Ethical aspects of GDM research have also arisen. For example, in a randomised controlled trial of treatment for mild GDM, Landon et al (2010) found that treatment significantly reduced ‘the risks of fetal overgrowth, shoulder dystocia, caesarean delivery and hypertensive disorders.’ However, Landon et al (2009) withheld from 455 women in the control group (and their caregivers) the results of their oral glucose-tolerance tests. Bloomgarden (2010) highlights the suggestion that by doing so, Landon et al (2009) subjected 455 women and 455 fetuses to ‘adverse effects … known by the investigators to be likely to lead to adverse outcome, and calls attention to … the non-disclosure of test results, and to the importance of non-financial conflicts of interest …’ It is a view that Landon et al (2010) challenge.
Meanwhile, Edwell and Jack (2017) draw attention to the difficulty of defining GDM and establishing the optimum screening protocol: ‘While experts generally agree that GDM poses risks to both pregnant mothers and the fetus, they disagree about the threshold for diagnosing it: at what point does a woman's glycaemic level adversely affect a pregnancy?’

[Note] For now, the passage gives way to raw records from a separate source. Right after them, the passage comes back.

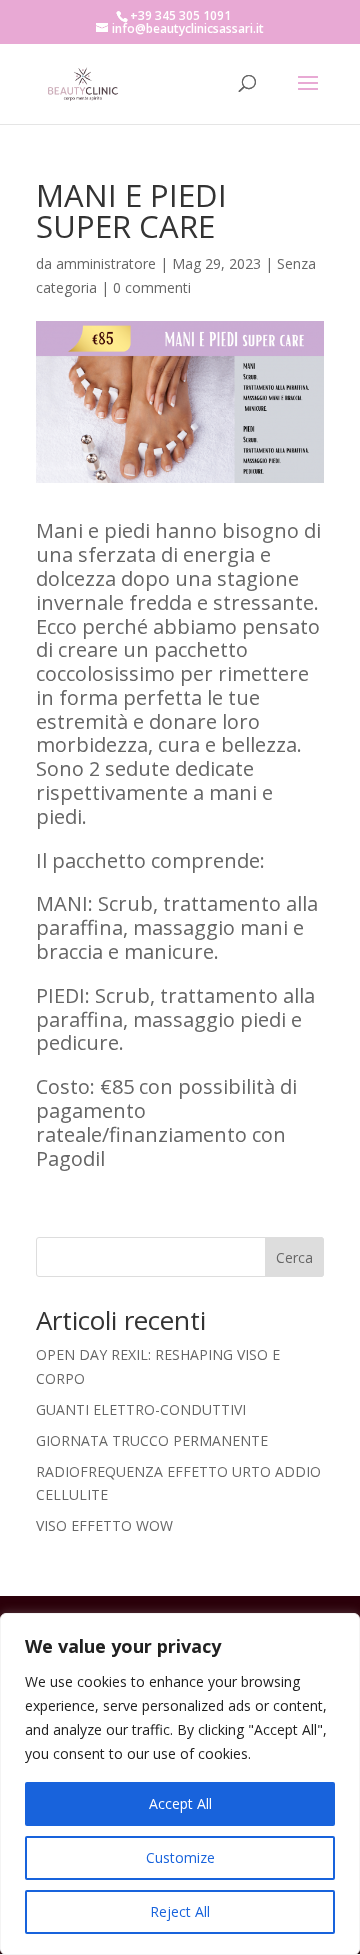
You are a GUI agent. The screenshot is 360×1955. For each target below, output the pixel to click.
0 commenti (152, 287)
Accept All (180, 1803)
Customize (180, 1857)
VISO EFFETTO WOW (104, 1525)
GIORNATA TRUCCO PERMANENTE (152, 1440)
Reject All (180, 1911)
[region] (180, 1784)
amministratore (106, 263)
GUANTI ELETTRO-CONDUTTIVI (141, 1409)
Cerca (294, 1257)
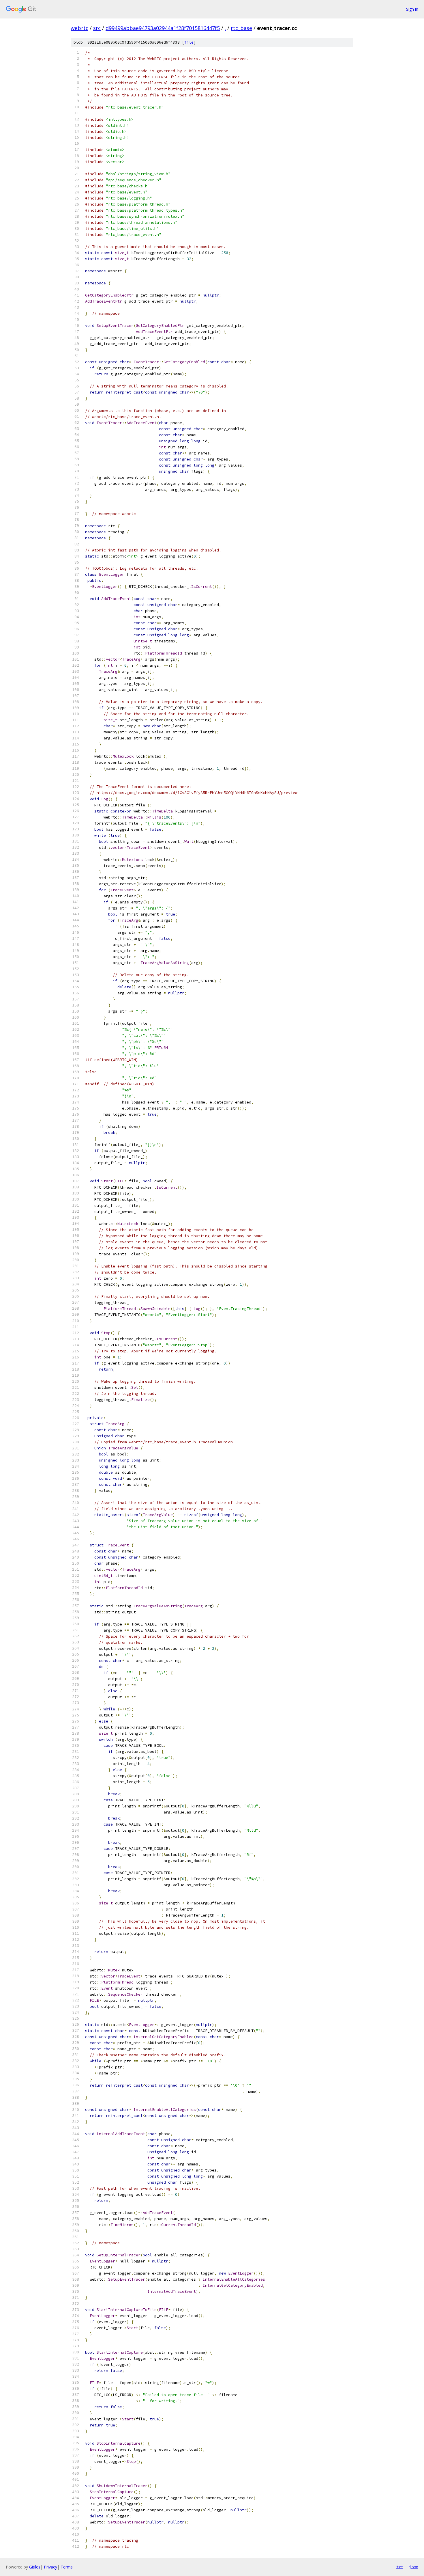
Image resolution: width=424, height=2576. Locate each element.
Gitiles (34, 2567)
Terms (67, 2567)
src (97, 28)
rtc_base (241, 28)
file (189, 42)
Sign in (412, 9)
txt (399, 2566)
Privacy (50, 2567)
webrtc (79, 28)
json (413, 2566)
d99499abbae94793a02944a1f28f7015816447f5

Edwell and Jack (2017) note the disagreements between researchers both about the best evidence-based testing protocols and the glucose concentrations that indicate GDM. Faced with such uncertainty, say Edwell and Jack (2017), scientists typically promote trust in the scientific method, hoping it might ultimately produce a consensus: ‘Rather than simply positioning the latest guidelines as the natural outcome of years of past study, researchers tend to tell a story of continued uncertainty.’ Edwell and Jack (2017) argue that such deferment of the debate while further research is awaited promotes a breakdown in trust between patients, practitioners and scientists. Further, given that many patients undertake their own research and are aware of scientific disagreements, ‘[p]ractitioners might better address this problem by openly acknowledging that different diagnostic standards exist and explaining why they adhere to a particular approach’ (Edwell and Jack, 2017).
The GDM debate is one that midwives might expect to be drawn into by concerned patients whose access to peer-reviewed studies make them increasingly well-informed about the nuances of scientific discourse.